Extracted material:
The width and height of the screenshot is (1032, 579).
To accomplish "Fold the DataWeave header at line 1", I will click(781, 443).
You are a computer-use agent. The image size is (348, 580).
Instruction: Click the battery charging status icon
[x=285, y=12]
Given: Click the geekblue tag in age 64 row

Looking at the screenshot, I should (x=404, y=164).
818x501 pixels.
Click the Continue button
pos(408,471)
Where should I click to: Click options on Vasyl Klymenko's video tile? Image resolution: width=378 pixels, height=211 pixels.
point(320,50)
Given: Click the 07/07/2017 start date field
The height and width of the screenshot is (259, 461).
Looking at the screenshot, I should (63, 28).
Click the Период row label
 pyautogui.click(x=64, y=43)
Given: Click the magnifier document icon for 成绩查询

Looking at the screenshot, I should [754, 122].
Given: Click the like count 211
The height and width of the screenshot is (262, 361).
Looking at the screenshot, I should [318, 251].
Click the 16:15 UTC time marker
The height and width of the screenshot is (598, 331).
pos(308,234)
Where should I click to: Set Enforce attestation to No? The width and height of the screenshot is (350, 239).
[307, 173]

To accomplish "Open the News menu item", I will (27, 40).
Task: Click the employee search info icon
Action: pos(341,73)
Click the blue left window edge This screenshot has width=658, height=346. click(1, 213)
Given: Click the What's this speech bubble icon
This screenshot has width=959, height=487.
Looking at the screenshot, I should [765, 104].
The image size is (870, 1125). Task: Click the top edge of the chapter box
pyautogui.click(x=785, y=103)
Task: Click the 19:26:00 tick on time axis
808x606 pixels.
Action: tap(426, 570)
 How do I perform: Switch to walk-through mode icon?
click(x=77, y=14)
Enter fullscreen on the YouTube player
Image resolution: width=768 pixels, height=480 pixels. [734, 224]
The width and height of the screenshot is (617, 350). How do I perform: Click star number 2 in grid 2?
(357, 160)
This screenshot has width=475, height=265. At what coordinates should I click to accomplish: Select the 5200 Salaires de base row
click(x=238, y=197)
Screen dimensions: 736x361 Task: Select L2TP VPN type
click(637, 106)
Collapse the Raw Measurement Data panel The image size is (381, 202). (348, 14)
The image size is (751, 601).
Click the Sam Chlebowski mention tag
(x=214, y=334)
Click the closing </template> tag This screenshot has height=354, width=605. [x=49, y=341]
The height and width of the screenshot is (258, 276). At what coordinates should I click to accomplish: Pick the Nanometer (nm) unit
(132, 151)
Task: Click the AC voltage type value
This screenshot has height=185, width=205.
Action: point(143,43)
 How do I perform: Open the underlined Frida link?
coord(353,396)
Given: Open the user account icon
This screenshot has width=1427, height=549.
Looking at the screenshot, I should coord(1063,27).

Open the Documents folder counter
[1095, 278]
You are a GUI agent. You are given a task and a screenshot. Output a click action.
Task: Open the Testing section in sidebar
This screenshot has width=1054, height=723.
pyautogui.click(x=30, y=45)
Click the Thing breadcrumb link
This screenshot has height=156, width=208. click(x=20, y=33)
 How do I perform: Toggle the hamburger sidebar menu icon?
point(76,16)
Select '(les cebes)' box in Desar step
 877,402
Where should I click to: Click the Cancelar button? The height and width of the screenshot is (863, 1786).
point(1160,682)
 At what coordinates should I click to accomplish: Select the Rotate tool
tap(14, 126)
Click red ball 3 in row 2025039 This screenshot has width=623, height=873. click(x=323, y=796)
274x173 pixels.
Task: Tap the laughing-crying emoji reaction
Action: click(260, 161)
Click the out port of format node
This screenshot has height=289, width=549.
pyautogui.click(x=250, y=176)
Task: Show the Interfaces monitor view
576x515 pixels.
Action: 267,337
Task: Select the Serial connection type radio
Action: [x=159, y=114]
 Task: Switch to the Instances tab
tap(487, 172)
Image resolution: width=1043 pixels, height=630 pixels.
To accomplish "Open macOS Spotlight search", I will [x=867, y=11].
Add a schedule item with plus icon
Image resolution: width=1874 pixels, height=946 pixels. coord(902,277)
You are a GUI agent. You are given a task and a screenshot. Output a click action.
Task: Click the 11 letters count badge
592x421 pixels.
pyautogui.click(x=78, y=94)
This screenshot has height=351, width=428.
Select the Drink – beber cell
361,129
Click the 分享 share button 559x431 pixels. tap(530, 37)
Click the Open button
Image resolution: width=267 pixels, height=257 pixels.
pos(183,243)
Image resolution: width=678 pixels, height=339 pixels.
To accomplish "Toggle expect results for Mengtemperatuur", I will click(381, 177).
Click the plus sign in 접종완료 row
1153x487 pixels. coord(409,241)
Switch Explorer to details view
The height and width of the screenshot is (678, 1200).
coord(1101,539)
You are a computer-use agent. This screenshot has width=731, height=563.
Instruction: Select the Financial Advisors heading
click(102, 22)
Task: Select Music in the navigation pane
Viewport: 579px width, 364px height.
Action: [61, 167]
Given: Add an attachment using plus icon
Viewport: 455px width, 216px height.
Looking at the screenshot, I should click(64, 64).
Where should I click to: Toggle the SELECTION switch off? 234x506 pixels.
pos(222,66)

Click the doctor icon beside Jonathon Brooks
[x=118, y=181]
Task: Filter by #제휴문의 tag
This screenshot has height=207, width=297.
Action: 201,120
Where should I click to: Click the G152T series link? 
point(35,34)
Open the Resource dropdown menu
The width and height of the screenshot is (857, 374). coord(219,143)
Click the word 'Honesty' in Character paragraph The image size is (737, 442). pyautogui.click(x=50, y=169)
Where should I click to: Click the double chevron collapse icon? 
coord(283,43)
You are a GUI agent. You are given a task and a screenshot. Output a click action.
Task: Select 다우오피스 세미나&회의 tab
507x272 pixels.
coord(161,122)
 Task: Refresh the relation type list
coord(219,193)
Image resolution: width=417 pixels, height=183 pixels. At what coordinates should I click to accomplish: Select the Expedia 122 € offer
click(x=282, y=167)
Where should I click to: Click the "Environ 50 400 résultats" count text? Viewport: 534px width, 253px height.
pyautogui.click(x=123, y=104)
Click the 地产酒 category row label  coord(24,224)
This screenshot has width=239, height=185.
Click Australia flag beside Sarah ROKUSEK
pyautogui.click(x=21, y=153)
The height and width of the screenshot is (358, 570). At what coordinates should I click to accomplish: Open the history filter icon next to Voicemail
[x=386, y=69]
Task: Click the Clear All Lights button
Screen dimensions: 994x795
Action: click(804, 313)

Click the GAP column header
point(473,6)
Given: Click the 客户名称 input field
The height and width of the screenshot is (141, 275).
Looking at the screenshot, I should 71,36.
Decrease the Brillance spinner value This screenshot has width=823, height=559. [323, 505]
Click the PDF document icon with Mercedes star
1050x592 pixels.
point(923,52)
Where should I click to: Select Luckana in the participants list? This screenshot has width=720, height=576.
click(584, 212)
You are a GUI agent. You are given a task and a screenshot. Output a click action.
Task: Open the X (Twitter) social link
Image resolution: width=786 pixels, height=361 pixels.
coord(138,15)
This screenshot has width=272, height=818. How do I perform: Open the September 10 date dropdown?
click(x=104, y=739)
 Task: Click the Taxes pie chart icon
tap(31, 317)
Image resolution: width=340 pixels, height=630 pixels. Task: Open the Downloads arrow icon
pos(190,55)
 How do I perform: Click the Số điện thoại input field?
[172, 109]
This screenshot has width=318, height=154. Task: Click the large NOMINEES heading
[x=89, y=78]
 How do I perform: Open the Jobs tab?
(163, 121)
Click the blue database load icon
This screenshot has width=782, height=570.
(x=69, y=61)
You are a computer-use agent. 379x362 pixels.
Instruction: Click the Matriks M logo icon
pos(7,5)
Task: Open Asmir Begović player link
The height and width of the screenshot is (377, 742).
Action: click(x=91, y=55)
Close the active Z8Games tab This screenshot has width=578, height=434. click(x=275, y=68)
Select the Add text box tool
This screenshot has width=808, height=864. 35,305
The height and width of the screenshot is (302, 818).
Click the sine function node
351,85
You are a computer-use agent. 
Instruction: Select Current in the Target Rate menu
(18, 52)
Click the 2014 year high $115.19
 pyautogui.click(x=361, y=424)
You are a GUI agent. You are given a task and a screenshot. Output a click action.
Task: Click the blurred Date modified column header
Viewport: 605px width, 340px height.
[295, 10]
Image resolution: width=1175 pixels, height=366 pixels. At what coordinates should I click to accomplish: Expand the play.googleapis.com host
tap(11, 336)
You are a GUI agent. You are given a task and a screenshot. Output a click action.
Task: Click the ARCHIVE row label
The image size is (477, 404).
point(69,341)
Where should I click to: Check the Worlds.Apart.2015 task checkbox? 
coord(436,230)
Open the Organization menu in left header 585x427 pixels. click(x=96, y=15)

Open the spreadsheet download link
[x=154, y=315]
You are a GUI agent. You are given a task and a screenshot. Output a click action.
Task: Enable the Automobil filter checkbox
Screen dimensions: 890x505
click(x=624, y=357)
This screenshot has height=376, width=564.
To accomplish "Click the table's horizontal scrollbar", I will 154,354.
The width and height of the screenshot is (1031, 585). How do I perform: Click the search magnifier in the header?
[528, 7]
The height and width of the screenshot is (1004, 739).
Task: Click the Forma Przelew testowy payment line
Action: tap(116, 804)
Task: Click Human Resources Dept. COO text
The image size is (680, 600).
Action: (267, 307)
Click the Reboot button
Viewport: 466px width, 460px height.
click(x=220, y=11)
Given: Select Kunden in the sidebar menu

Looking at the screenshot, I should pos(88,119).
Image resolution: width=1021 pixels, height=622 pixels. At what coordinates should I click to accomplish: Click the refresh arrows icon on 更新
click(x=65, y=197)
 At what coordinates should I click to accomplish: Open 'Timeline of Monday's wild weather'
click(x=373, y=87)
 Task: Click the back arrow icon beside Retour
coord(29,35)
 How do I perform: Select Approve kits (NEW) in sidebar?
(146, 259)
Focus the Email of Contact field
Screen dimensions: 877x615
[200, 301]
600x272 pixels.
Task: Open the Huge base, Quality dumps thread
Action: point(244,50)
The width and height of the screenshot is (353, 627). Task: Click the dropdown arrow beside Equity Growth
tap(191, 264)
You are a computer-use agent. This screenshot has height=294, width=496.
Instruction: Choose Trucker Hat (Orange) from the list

Problem to work on: A line belongs in the answer if it contains the word "left"; please copy each such line from the material.

Written response:
Click the blue left window edge This screenshot has width=658, height=346. click(1, 213)
Open the Organization menu in left header 585x427 pixels. click(x=96, y=15)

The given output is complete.